Among the topics Rockstroh will address during his 30-minute educational session at LME will be the various applications of lasers in the manufacture of vital components of jet and gas-turbine engines. He will detail research that arose from — and solved — issues in the production and maintenance of jet-engine fans, compressors and combusters.
For example, he will detail the pivotal role high pulse energy lasers had in solving a critical operational issue afflicting the B1 bomber fleet in the 1990s. After intensive collaborative research, GE, the Air Force and Battelle Memorial Institute of Columbus, Ohio, found that laser shock processing (LSP) helped prevent damage to the leading edges of stage one fan blades by producing a deep compressive effect that halted the propagation of cracks. Previously, if a blade had been damaged on a mission, ground crews would have to crawl into each of the plane’s four engines to examine each blade of the stage one fans; the two-to-four-hour inspection could result in the plane being grounded up to three days while a replacement part was sought. LSP has dramatically lengthened the maintenance cycle.
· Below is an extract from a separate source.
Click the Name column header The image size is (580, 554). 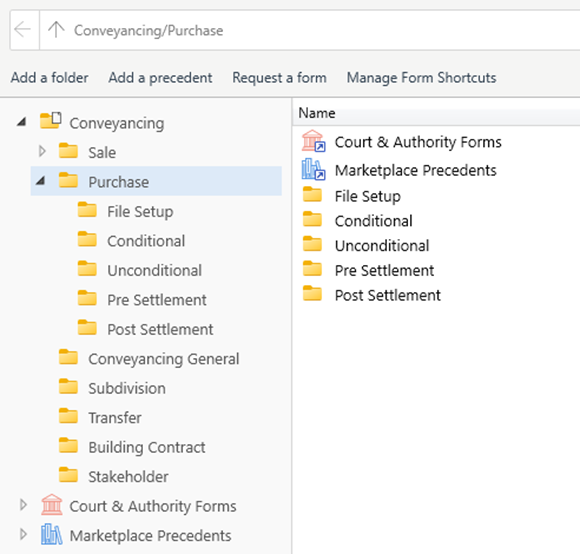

In the 2000s, Rockstroh explains, the aviation industry embraced nanosecond and picosecond lasers when developers used them as part of the process of milling cooling holes in the complex shapes of advanced gas turbine blades. “GE has now installed over a dozen laser milling workstations into our supply chains,” he says.
As he notes in his presentation, the aviation industry adopted lasers in the 1980s as the most cost-effective way to drill shallow-angle holes in cast turbine superalloys. Ruby and Nd:YAG lasers drilled precise holes in seconds. Now, although holes for today’s better-performing engines are more often produced with electro-discharge drilling, lasers are still vital in making multihole aviation components like combustion liners and exhaust ducts. These parts require 10,000 to more than 100,000 holes. “Laser drilling is the only cost-effective means of producing high-volume output,” Rockstroh notes.
He will round out his presentation with a look at direct metal laser deposition of an upcoming gas turbine fuel circuit design. GE will test the additive-manufacturing technique, which uses metal powder, in 2012 with the intent of using it in full-scale production by 2014.
“Additive manufacturing is a huge opportunity for U.S. industries, defense and otherwise,” Rockstroh noted in a recent interview for the Laser Institute of America’s newsletter, LIA TODAY. “The Air Force has got it on their road map to start some larger programs in the ManTech realm.”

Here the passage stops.